Can someone with programming skills help me?

I am trying to display solar production and electricity consumption data on my Tidbyt. I am writing the data into a local data.json file at regular intervals. How can I now get some of this data pushed to the Tidbyt ? I am totally lost and maybe someone can help me based on the json file I already have ?

My Json file looks like this:

{
“currentBatteryChargeDischarge”: 0,
“currentPowerConsumption”: 457.73999786376953,
“currentPvGeneration”: 0
}

I am trying to render these three values onto my Tidbyt. I have installed Pixlet but for the life of me can not figure out how to use the starlark language to create the file which then needs to be served / pushed to the tidbyt using pixlet.

is the JSON file on your local computer or hosted on a web server somewhere, even if its locally?

Here is a basic star file that reads a json file via http and then displays a few values from that json file. This script output a webp file which you can then push to your tidbyt

load("render.star", "render")
load("http.star", "http")
load("encoding/base64.star", "base64")
load("cache.star", "cache")

url = "http://wildc.net/wind/kanaha.json"

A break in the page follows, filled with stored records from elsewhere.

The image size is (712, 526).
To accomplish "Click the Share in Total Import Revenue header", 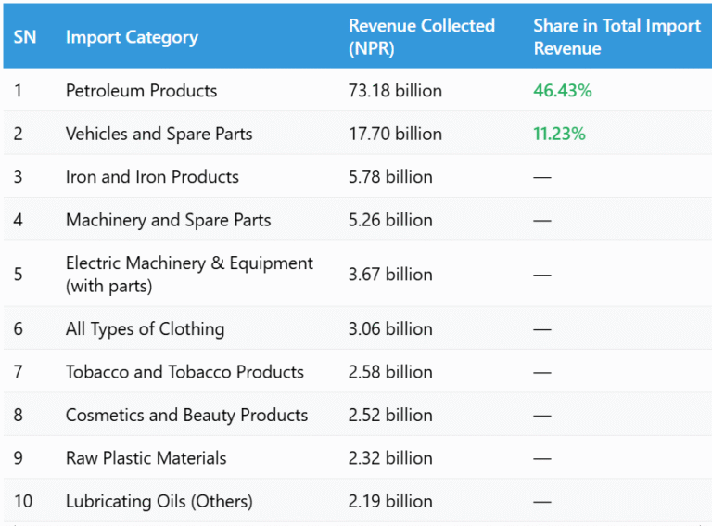I will coord(617,37).
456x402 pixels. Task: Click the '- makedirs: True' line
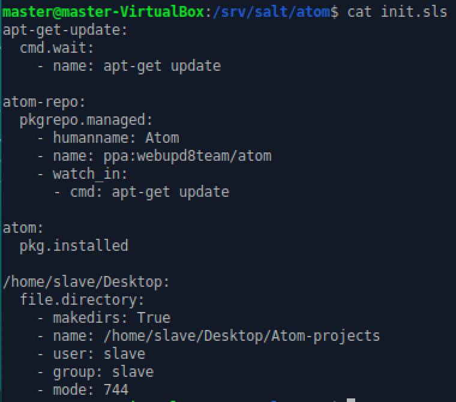click(103, 317)
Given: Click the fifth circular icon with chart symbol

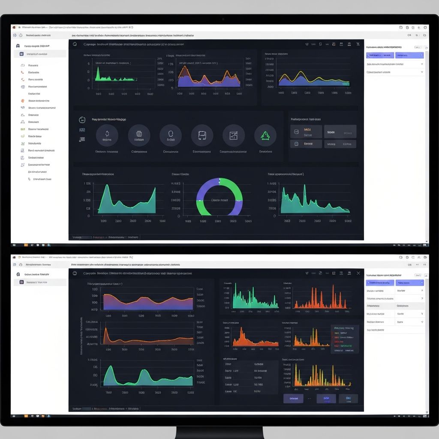Looking at the screenshot, I should click(x=234, y=135).
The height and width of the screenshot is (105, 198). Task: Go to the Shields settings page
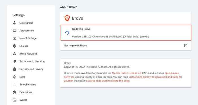(x=23, y=46)
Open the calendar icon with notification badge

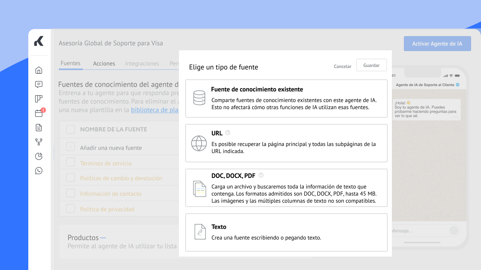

def fetch_data():  # fetch the data
    rep = http.get(url)
    if rep.status_code != 200:
        fail("request failed with status %d", rep.status_code)
    data = rep.json()["spots"][0]["stations"][0]["data_values"][0][2:7] # trim the data down to the small subset we need
    return data

def main():

    data = fetch_data()
    wind_avg = int(data[0]*0.87+0.5) # get avg and conver to into and kph

    wind_lull = 0 #int(data[1]*0.87+0.5)
    wind_gust = int(data[2]*0.87+0.5)
    wind_dir = data[4].strip('"')
    wind_dir_degrees = data[3]

    swell1 = "3.9f,13s,N352" # fake swell data
    color_light = "#00FFFF" #cyan
    color_medium = "#AAEEDD" #??
    color_strong = "#00FF00" #green
    color_beast = "#FF0000" # red
    wind_color = color_medium
    if (wind_avg < 10): # change color based on intensity
        wind_color = color_light
    elif (wind_avg < 25):
        wind_color = color_medium
    elif (wind_avg < 30):
        wind_color = color_strong
    elif (wind_avg >= 30):
        wind_color = color_beast

    return render.Root(
        child = render.Box(
            render.Column(
                cross_align="center",
                main_align = "center",
                children = [
                    render.Text(
                        content = "Windy-Tron",
                        font = "tb-8"
                    ),

                    render.Text(
                        content = "%dg%d kts" % (wind_avg, wind_gust),
                        font = "6x13",
                        color = wind_color
                    ),
#                     render.Text(
#                         content = "%s " % wind_dir,
#
#                     ),
                    render.Text(
                        content = "%s %d°" % (wind_dir,wind_dir_degrees),
                        color = "#FFAA00",


                    ),

                ],
            ),

        ),
    )

The file is sitting in my user folder /user/marcbaier

Thanks a lot! How do I set it so that the file is not taken from an URL but from my local user folder?

For that you need to pass the json data as a command line argument to pixlet like this :

./pixlet render surfr_alltime_leader.star data=$(cat data.json)

I’m not sure if that syntax will work exactly like that though. might need some extra quotes in there to make it work. Join the discord and we can help more : Tidbyt

I tried it with this simple script:

load(“render.star”, “render”)
import json

def main():
with open("/users/marcbaier/data.json", “r”) as f:
contents = json.load(f)
return render.Root(
child = render.Text(str(contents[“currentPowerConsumption”]))
)

But i am getting an error back: error loading applet: failed to load applet: starlark.ExecFile: new_json.star:2:7: got illegal token, want primary expression

I don’t think starlark can open local files like python can.

I know it’s kind of a roundabout way to do but you can read the file in with a normal python script, then call the pixlet command from within python with the json object serialized and it works pretty good like this :

with open(alltime_json_filename, 'r') as f:
        alltime_leaderboard = json.load(f)
command = './pixlet render surfr_alltime_leader.star data=\'' + json.dumps(alltime_leaderboard)
os.system(command)

Use Python it is very straight forward.

E.g.

I still don’t get why there needs to be a programming language that can’t open files.